• EXERCISE GOAL: Each line that has the string "seller" must be copied from the records below.

··· GIVEN RECORDS

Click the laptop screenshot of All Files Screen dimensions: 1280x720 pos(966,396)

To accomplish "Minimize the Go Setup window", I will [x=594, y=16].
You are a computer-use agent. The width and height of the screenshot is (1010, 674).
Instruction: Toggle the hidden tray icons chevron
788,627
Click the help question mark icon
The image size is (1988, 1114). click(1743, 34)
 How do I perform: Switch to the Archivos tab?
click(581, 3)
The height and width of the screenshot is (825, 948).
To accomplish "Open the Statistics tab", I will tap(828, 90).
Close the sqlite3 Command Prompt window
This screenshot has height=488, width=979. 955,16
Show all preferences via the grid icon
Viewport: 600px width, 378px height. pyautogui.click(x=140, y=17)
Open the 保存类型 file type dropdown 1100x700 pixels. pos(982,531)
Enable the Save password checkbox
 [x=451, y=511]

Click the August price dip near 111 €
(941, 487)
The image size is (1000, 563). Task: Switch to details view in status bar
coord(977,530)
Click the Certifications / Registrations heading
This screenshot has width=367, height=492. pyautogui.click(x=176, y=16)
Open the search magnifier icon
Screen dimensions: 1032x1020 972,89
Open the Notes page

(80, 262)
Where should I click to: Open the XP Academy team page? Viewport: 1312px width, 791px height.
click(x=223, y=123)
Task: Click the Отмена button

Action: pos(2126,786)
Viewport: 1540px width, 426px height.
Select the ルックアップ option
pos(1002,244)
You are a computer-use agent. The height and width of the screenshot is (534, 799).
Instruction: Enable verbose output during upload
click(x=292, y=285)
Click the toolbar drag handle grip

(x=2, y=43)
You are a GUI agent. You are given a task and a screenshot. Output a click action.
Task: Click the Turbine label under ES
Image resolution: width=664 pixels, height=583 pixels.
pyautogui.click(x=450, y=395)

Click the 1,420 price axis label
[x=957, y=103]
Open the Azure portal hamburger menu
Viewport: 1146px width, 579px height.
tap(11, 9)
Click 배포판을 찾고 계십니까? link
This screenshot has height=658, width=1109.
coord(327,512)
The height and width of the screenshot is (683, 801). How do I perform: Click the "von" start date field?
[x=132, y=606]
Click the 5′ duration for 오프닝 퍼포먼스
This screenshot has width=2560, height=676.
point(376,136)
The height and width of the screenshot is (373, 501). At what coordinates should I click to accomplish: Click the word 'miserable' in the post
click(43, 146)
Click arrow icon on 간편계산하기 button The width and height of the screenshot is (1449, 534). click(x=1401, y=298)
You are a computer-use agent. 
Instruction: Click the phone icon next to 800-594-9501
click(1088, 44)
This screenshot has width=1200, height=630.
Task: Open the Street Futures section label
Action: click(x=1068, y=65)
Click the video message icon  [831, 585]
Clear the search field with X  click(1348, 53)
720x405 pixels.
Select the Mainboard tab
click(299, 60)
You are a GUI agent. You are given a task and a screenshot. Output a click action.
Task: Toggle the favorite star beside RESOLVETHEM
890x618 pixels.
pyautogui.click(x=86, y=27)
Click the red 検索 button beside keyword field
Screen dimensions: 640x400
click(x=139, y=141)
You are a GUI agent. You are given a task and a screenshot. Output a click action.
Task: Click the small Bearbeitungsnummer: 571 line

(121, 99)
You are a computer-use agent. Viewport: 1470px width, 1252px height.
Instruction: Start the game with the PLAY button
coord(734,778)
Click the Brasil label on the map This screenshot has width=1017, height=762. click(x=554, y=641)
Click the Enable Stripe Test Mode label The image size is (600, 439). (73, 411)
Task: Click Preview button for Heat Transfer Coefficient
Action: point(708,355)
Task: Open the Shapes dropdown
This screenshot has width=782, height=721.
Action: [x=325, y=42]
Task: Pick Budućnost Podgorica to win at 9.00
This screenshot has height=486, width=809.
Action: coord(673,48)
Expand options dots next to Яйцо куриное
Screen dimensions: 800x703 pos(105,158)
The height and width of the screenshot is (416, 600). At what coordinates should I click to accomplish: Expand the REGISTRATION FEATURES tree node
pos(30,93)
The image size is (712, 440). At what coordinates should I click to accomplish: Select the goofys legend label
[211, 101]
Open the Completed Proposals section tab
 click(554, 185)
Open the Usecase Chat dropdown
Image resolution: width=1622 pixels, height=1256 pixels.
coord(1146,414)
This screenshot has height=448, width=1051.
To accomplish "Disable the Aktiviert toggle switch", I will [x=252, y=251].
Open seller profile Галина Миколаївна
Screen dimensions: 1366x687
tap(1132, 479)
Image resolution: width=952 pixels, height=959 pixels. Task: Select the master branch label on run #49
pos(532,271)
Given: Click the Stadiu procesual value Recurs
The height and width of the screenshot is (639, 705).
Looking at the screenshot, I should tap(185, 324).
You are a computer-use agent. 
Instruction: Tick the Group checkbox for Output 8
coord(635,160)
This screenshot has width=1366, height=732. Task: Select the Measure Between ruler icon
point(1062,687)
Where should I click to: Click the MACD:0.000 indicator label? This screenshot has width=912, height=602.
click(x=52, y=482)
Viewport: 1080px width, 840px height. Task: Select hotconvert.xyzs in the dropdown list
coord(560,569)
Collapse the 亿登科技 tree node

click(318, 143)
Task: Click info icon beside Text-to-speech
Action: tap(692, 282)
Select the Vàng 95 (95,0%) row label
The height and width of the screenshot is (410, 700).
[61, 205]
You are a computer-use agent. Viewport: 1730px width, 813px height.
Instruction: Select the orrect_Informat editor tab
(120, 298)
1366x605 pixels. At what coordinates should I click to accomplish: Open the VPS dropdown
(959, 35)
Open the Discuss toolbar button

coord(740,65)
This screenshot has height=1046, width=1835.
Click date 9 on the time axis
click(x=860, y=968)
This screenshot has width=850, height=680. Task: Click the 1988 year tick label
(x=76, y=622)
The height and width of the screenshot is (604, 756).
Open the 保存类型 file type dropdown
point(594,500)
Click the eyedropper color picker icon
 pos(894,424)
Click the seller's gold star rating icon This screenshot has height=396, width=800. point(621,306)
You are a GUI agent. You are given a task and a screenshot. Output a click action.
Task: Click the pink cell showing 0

······

• TASK ANSWER:
Open seller profile Галина Миколаївна
Click the seller's gold star rating icon This screenshot has height=396, width=800. point(621,306)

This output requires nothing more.